START Data for this task

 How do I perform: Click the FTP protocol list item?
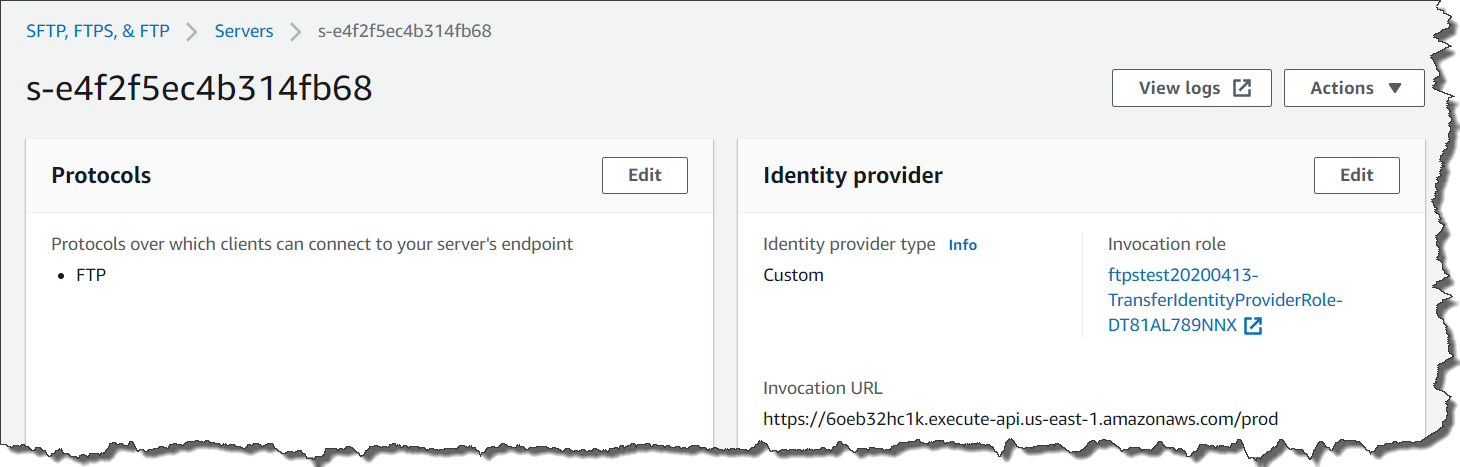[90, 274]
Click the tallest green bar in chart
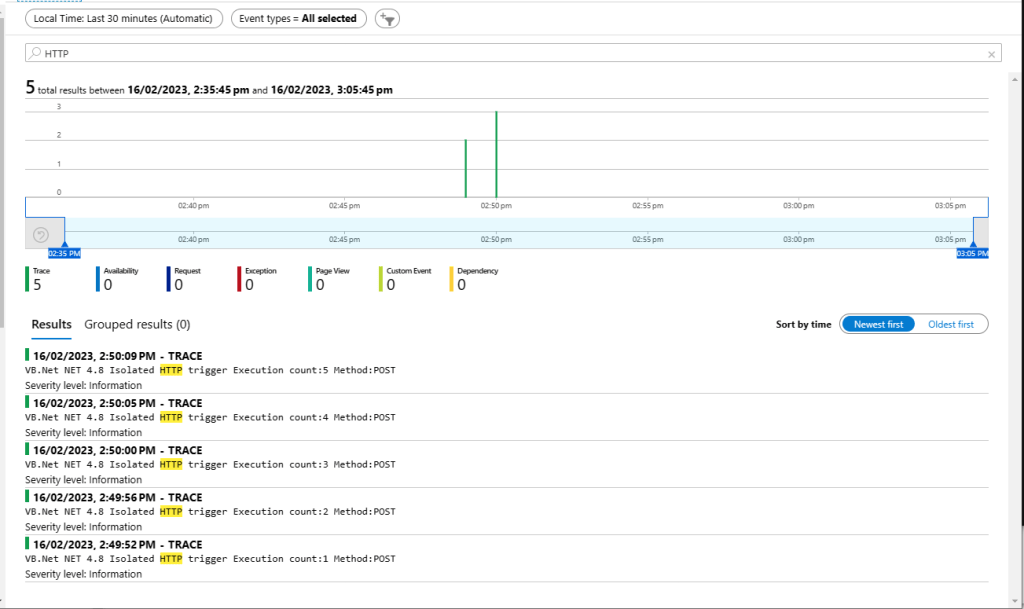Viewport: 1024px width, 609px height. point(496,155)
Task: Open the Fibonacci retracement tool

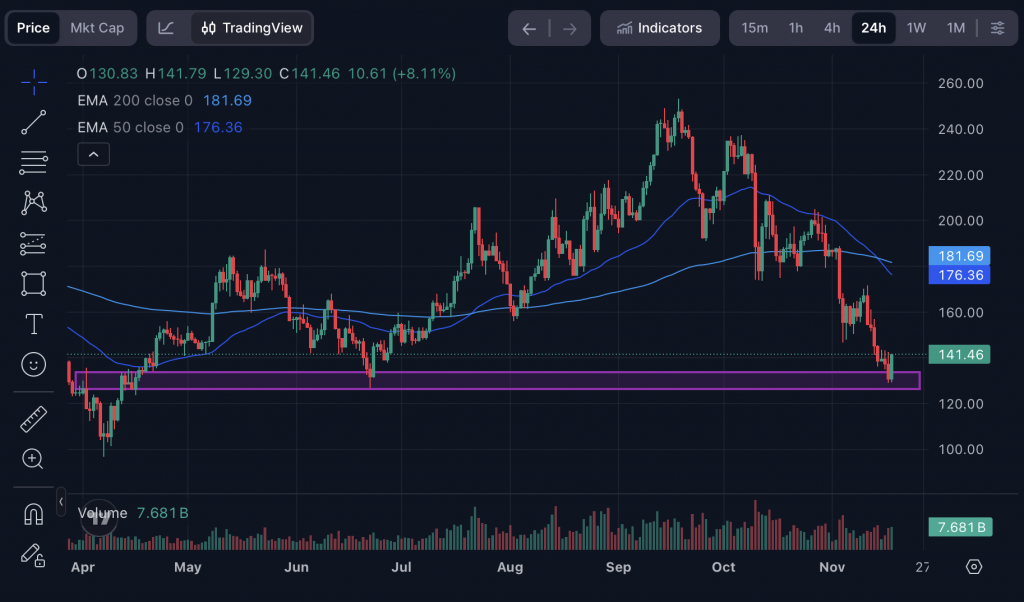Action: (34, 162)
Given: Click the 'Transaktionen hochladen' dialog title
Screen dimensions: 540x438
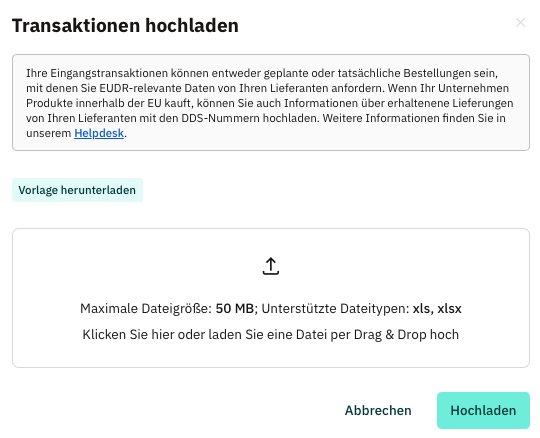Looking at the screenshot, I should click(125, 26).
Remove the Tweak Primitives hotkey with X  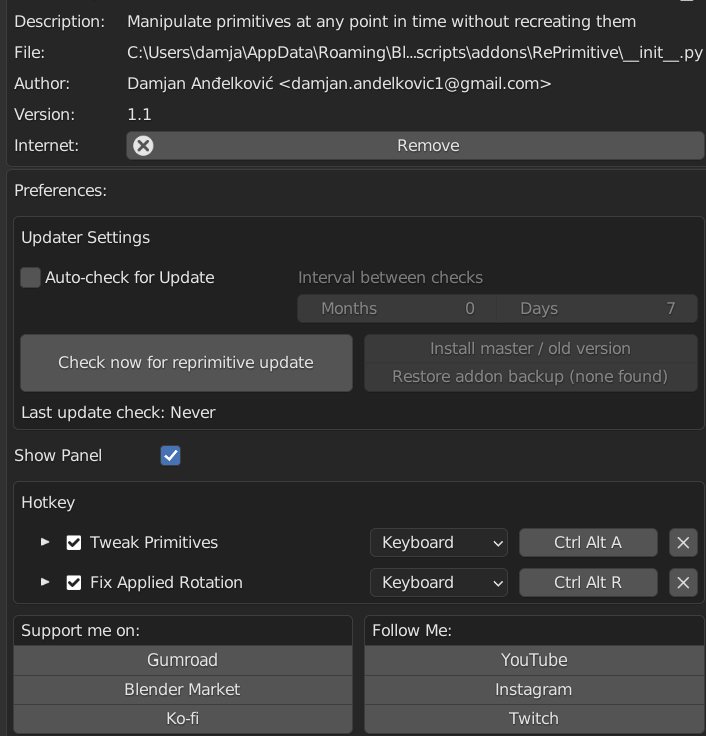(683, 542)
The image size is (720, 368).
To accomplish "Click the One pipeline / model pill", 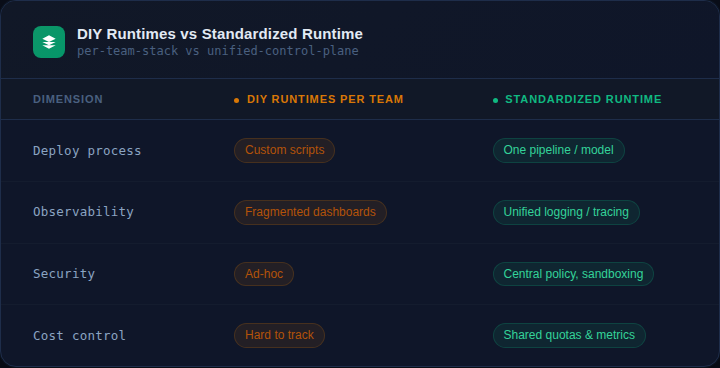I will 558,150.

END Data for this task
START Data for this task

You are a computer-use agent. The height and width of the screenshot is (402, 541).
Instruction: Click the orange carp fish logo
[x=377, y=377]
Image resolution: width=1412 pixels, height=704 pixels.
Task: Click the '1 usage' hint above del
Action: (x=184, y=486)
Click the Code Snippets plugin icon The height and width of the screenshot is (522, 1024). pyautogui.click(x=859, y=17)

END Data for this task

Prompt:
Reproduce exactly the lines of the data above that run from the line with "How do I perform: Click" down to the line with "Given: Click the", both ends included. Pictures do not belong in the copy.

Result of this task:
 How do I perform: Click the FTP protocol list item?
[90, 274]
Click the tallest green bar in chart
Viewport: 1024px width, 609px height. point(496,155)
Task: Open the Fibonacci retracement tool

Action: (34, 162)
Given: Click the 'Transaktionen hochladen' dialog title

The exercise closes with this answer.